* Exercise instructions *
Copy the items below, changing every "At what coordinates should I click to accomplish" to "Where should I click to accomplish" and leaving all else untouched.

** START Records for the task **

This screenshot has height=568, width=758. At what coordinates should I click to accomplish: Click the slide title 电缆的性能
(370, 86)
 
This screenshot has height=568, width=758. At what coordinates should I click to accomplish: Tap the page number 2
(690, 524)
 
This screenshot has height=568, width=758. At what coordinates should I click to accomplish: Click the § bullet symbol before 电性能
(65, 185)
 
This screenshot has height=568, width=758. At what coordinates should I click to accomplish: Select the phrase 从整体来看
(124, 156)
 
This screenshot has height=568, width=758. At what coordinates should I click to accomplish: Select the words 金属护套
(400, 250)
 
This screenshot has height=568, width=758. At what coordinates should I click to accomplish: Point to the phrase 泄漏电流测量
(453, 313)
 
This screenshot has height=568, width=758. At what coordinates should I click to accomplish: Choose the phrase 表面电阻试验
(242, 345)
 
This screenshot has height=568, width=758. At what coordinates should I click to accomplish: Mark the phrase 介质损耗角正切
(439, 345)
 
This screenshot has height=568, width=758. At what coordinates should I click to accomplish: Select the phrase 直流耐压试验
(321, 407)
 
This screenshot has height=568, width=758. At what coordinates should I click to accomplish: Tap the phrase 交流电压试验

** END Records for the task **

* Answer to this exercise *
This screenshot has height=568, width=758. Where should I click to accomplish: Click the slide title 电缆的性能
(370, 86)
 
This screenshot has height=568, width=758. Where should I click to accomplish: Tap the page number 2
(690, 524)
 
This screenshot has height=568, width=758. Where should I click to accomplish: Click the § bullet symbol before 电性能
(65, 185)
 
This screenshot has height=568, width=758. Where should I click to accomplish: Select the phrase 从整体来看
(124, 156)
 
This screenshot has height=568, width=758. Where should I click to accomplish: Select the words 金属护套
(400, 250)
 
This screenshot has height=568, width=758. Where should I click to accomplish: Point to the phrase 泄漏电流测量
(453, 313)
 
This screenshot has height=568, width=758. Where should I click to accomplish: Choose the phrase 表面电阻试验
(242, 345)
 
This screenshot has height=568, width=758. Where should I click to accomplish: Mark the phrase 介质损耗角正切
(439, 345)
 
This screenshot has height=568, width=758. Where should I click to accomplish: Select the phrase 直流耐压试验
(321, 407)
 
This screenshot has height=568, width=758. Where should I click to accomplish: Tap the phrase 交流电压试验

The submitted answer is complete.